**OBJECTIVE:**
Copy the material from the line with "The height and width of the screenshot is (437, 948)." up to and including the line with "Image resolution: width=1089", substituting "Screen resolution" for "Image resolution" and leaving everything else unchanged.

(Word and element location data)
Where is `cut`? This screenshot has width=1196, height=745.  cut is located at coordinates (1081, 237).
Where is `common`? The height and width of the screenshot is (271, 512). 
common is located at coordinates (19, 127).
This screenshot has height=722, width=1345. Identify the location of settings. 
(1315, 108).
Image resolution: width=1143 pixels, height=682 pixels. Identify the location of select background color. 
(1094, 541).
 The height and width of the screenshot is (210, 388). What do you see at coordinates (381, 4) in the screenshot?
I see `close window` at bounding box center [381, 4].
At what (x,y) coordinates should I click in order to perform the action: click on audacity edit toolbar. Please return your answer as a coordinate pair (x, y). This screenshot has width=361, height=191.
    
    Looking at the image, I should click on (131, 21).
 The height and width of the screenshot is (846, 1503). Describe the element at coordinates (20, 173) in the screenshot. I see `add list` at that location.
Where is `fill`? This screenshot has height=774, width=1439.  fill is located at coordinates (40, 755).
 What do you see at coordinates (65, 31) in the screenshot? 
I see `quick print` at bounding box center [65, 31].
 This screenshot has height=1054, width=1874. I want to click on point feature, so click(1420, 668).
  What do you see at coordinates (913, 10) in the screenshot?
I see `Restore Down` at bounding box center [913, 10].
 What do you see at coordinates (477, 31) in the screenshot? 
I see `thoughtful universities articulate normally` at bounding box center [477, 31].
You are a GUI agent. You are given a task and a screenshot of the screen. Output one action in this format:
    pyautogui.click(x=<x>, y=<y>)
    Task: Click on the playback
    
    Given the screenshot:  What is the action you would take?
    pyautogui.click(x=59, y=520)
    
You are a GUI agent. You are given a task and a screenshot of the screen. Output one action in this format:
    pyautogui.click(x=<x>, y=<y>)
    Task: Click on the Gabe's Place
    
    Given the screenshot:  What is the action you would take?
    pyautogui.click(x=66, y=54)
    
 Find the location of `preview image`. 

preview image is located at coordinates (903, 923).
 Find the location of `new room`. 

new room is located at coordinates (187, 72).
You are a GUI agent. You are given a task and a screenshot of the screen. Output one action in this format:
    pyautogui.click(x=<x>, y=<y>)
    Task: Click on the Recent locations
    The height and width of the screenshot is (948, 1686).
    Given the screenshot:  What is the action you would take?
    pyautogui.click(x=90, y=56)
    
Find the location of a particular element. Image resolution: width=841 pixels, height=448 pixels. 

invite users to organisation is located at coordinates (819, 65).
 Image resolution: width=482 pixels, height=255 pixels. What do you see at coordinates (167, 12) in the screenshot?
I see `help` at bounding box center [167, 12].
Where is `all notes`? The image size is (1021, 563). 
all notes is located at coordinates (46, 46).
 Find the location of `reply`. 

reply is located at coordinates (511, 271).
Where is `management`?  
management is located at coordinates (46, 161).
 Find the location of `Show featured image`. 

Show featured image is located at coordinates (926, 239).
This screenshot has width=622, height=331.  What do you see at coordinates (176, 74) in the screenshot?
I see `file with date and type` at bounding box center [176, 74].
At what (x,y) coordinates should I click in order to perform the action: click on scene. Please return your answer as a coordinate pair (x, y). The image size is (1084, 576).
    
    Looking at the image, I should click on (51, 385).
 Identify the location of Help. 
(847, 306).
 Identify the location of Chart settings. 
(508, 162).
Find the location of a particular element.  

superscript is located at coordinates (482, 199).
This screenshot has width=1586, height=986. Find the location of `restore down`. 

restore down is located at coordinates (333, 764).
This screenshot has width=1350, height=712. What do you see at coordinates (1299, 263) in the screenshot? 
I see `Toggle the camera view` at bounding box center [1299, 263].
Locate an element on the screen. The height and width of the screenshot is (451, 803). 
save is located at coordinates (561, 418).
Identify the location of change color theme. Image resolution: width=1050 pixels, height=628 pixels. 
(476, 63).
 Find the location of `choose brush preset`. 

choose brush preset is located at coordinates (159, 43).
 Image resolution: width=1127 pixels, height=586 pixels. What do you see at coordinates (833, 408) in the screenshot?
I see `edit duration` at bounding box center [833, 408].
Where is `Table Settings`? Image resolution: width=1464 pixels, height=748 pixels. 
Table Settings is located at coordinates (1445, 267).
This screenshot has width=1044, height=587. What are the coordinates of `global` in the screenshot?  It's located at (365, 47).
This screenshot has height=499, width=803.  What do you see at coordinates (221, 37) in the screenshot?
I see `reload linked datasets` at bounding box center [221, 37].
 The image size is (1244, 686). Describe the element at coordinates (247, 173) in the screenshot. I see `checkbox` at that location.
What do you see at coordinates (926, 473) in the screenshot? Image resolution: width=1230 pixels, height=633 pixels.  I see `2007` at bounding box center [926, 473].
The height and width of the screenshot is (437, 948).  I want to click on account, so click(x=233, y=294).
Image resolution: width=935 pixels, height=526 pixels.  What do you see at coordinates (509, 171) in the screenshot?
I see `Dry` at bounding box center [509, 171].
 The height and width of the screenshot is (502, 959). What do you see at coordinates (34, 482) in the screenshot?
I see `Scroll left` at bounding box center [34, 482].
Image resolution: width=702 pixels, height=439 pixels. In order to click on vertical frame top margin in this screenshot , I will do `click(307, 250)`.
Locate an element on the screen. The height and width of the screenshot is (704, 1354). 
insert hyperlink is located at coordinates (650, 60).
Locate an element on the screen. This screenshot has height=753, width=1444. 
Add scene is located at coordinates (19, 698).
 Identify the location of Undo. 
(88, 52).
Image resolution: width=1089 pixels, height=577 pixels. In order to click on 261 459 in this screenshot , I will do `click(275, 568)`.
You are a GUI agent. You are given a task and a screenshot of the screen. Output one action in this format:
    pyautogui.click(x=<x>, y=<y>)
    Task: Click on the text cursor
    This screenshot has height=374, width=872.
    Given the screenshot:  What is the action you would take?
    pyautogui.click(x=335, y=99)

**EXERCISE ANSWER:**
The height and width of the screenshot is (437, 948).  I want to click on account, so click(x=233, y=294).
Screen resolution: width=935 pixels, height=526 pixels.  What do you see at coordinates (509, 171) in the screenshot?
I see `Dry` at bounding box center [509, 171].
 The height and width of the screenshot is (502, 959). What do you see at coordinates (34, 482) in the screenshot?
I see `Scroll left` at bounding box center [34, 482].
Screen resolution: width=702 pixels, height=439 pixels. In order to click on vertical frame top margin in this screenshot , I will do `click(307, 250)`.
Locate an element on the screen. The height and width of the screenshot is (704, 1354). 
insert hyperlink is located at coordinates (650, 60).
Locate an element on the screen. This screenshot has height=753, width=1444. 
Add scene is located at coordinates (19, 698).
 Identify the location of Undo. 
(88, 52).
Screen resolution: width=1089 pixels, height=577 pixels. In order to click on 261 459 in this screenshot , I will do `click(275, 568)`.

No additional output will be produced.